Auch die EU-Kommission hat die griechische Regierung Anfang Februar aufgefordert, die Situation in den Haftanstalten zu verbessern und gegen Folter und Misshandlungen vorzugehen. Festgenommenen werde regelmäßig das Recht auf Kontakt zu einem Anwalt oder zu Angehörigen verweigert, vor allem Flüchtlinge würden alltäglich auf Polizeiwachen geschlagen und drangsaliert. Der linksliberalen Tageszeitung Eleftherotypía zufolge hat die EU Griechenland deswegen bereits wiederholt kritisiert. Die konservative Regierung unter Ministerpräsident Kóstas Karamanlís habe dies jedoch ignoriert bzw. als »konstruierte Anschuldigungen ohne Gehalt« bezeichnet.

Amnesty International hat Ende Januar Zeugenaussagen von irakischen und afghanischen Flüchtlingen präsentiert, die der griechischen Küstenwache vorwerfen, ihr Flüchtlingsboot in der Ägäis aufgebracht, ihnen Geld und Kleider abgenommen und sie danach unter Schlägen in einem Schlauchboot vor der türkischen Küste ausgesetzt zu haben. Bereits im vergangenen Jahr hatte Pro Asyl den Vorwurf erhoben, die griechische Küstenwache habe vor der türkischen Küste Flüchtlinge ins Meer geworfen.

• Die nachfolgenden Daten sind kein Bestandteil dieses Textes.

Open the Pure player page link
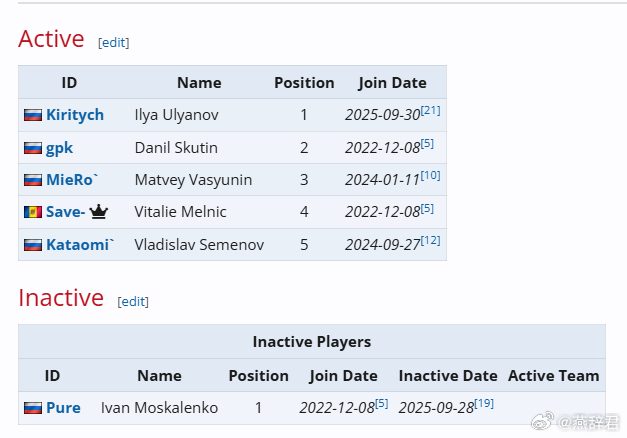This screenshot has width=627, height=438. click(63, 408)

Auch in diesen Fällen bestreiten die zuständigen Behörden den Wahrheitsgehalt der Schilderungen.

Die faktische Straffreiheit, die für die staatlichen Sicherheitsorgane gilt, hat ihrerseits in den vergangenen Jahren zu einem immer brutaleren und skrupelloseren Vorgehen geführt. Am 3. Februar kam es erstmals zu offener Zusammenarbeit mit faschistischen Schlägern. Für den Abend hatte die faschistische Organisation Chrisì Avgí in Athen zu einer »Imia-Gedenkdemonstration« aufgerufen. Der Streit um die unbewohnten Imia-Inseln hätte 1996 fast zum Krieg zwischen Griechenland und der Türkei geführt. Als antifaschistische Gruppen morgens am Kolokotróni-Platz zu einer angemeldeten Kundgebung gegen rassistische Übergriffe auf Flüchtlinge erschienen, war der Platz bereits von etwa 50 behelmten Faschisten besetzt, die mit Steinen, Messern, Äxten, Eisenstangen, Knüppeln und Elektroschockgeräten ausgerüstet waren. Die offen zur Schau gestellte Bewaffnung störte die rundum postierten Sondereinheiten der Polizei nicht.

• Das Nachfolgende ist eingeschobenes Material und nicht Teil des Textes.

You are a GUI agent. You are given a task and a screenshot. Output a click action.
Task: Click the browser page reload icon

Als mehrere hundert Antifaschisten langsam auf den Platz vorrückten, schoss die Polizei mit Blendschock- und Tränengasgranaten in die Menge. Vor den Kameras mehrerer Fernsehsender stürmten Polizeieinheiten und Faschisten, Knüppel und Eisenstangen schwingend, gemeinsam vor, um auf alle einzuschlagen, die sich ihnen in den Weg stellten. Nach wenigen Minuten zogen sich die Schläger aus dem Polizei- und dem Faschistenlager gemeinsam zurück. Mehrere Menschen lagen blutend am Boden, zwei Antifaschisten waren durch Messerstiche schwer verletzt worden. In der Folge lieferten sich Antifaschisten und Polizeieinheiten stundenlange Straßenschlachten. Letztlich wurde die Demonstration von Chrisì Avgí verboten.

Während Gewerkschaften und linke Parteien die Zusammenarbeit von Polizei und Faschisten skandalisieren, befürchten Anarchisten und Antifaschisten gar, dass die konservative Néa Dimokratía an »der Etablierung einer neuen Junta« arbeite. Demgegenüber erklärte ein Polizeisprecher, der Einsatz sei »zufrieden stellend verlaufen«, man habe »das Schlimmste verhindert«.